MGD, meibomian gland dysfunction; NIBUT, non-invasive break-up time; OSDI, Ocular Surface Disease Index.
The clinical characteristics of subjects are shown in table 1. Most of the subjects suffered from MGD in stages 2 and 3 based on clinical symptoms, clinical signs and ocular surface staining. The results of the Ocular Surface Disease Index questionnaire examination showed that most of the research subjects suffered from dry eyes with severe symptoms.

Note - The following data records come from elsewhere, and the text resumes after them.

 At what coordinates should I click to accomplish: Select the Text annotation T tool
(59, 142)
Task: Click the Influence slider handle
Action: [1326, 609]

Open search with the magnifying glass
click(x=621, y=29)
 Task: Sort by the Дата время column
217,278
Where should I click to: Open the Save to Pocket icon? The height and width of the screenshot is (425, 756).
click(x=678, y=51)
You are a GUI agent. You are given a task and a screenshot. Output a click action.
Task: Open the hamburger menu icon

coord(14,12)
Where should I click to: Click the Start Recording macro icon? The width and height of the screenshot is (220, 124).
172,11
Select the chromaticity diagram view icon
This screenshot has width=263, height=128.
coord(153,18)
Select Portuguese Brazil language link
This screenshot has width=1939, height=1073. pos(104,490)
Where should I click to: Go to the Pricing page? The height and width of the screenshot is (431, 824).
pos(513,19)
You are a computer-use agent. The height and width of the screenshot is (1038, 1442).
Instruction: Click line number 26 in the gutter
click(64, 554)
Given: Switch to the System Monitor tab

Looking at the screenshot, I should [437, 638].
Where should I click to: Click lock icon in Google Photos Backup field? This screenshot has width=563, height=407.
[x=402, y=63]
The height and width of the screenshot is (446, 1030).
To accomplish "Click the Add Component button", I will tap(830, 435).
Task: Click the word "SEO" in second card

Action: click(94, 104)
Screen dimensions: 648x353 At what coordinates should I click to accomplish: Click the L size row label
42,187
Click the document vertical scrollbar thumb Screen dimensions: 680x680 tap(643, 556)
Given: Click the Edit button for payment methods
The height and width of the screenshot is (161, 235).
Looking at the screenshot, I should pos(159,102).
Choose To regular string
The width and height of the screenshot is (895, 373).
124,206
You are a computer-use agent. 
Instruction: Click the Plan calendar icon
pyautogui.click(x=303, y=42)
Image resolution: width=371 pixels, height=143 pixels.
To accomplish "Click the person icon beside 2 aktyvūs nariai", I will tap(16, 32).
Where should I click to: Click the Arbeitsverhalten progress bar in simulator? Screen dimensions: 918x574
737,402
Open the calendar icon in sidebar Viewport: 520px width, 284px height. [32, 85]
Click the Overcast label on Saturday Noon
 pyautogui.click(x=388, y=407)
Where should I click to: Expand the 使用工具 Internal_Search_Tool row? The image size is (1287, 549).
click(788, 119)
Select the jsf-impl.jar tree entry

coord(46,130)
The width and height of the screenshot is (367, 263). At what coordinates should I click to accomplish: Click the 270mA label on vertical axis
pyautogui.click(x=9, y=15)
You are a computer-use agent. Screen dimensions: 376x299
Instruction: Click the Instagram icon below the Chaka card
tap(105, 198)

The kappa value appears to be less than 0.2, which means that there is no agreement for meiboscore between the two techniques (table 2). The same thing was found in the drop-out percentage analysis where there was a low agreement between the meibography with both types of smartphones to infrared meibography (table 3).
Table 2.
Meiboscore agreement between red filter meibography and infrared meibography
| Meiboscore | Kappa value (95% CI) | P value | |
| Smartphone 1 | Lower lid | −0.036 (−0.089 to 0.027) | 0.338 |
| (Samsung S9) | Upper lid | 0.094 (0.008 to 0.186) | 0.038 |
| Lower and upper lid | −0.022 (−0.060 to 0.023) | 0.468 | |
| Smartphone 2 | Lower lid | 0.146 (−0.012 to 0.322) | 0.054 |
| (iPhone XR) | Upper lid | 0.090 (0.003 to 0.196) | 0.027 |
| Lower and upper lid | 0.041 (−0.069 to 0.153) | 0.422 | |
Table 3.
Drop-out percentage using ImageJ agreement between red filter meibography and infrared meibography
| Drop-out percentage | ICC (95% CI) | P value | |
| Smartphone 1 | Lower lid | 0.231 (−0.088 to 0.511) | 0.001 |
| (Samsung S9) | Upper lid | 0.057 (−0.055 to 0.203) | 0.049 |
| Mean lower and upper lid | 0.120 (−0.069 to 0.369) | 0.001 | |
| Smartphone 2 | Lower lid | 0.215 (−0.074 to 0.473) | 0.001 |
| (iPhone XR) | Upper lid | 0.046 (−0.054 to 0.176) | 0.116 |
| Mean lower and upper lid | 0.096 (−0.069 to 0.301) | 0.006 | |
ICC, intraclass correlation coefficient.
There is a positive correlation between meiboscore and drop-out percentage using ImageJ (table 4), which means the increase of meiboscore is directly proportional to the increase in the drop-out percentage even though the correlation value is low (Spearman correlation value is less than 0.5). However, meiboscore correlation value with drop-out percentage using ImageJ of smartphone 2 (iPhone XR) images appears slightly higher than images produced by smartphone 1 (Samsung S9).
Table 4.
Correlation between meiboscore and drop-out percentage using ImageJ in red filter meibography
| Spearman correlation coefficient (ρ) | P value | ||
| Smartphone 1 | Lower lid | 0.230 | 0.06 |
| (Samsung S9) | Upper lid | 0.269 | 0.027 |
| Lower and upper lid | 0.331 | 0.006 | |
| Smartphone 2 | Lower lid | 0.492 | 0.001 |
| (iPhone XR) | Upper lid | 0.354 | 0.003 |
| Lower and upper lid | 0.491 | 0.001 |
The results of the inter-rater reliability analysis showed minimal to weak agreement between the two raters in assessing images produced by standard infrared meibography techniques (online supplemental table 1). There is also no agreement between the two raters in assessing the images produced by smartphone 1 (Samsung S9) while there is only minimal agreement between two raters in assessing the images produced by smartphone 2 (iPhone XR).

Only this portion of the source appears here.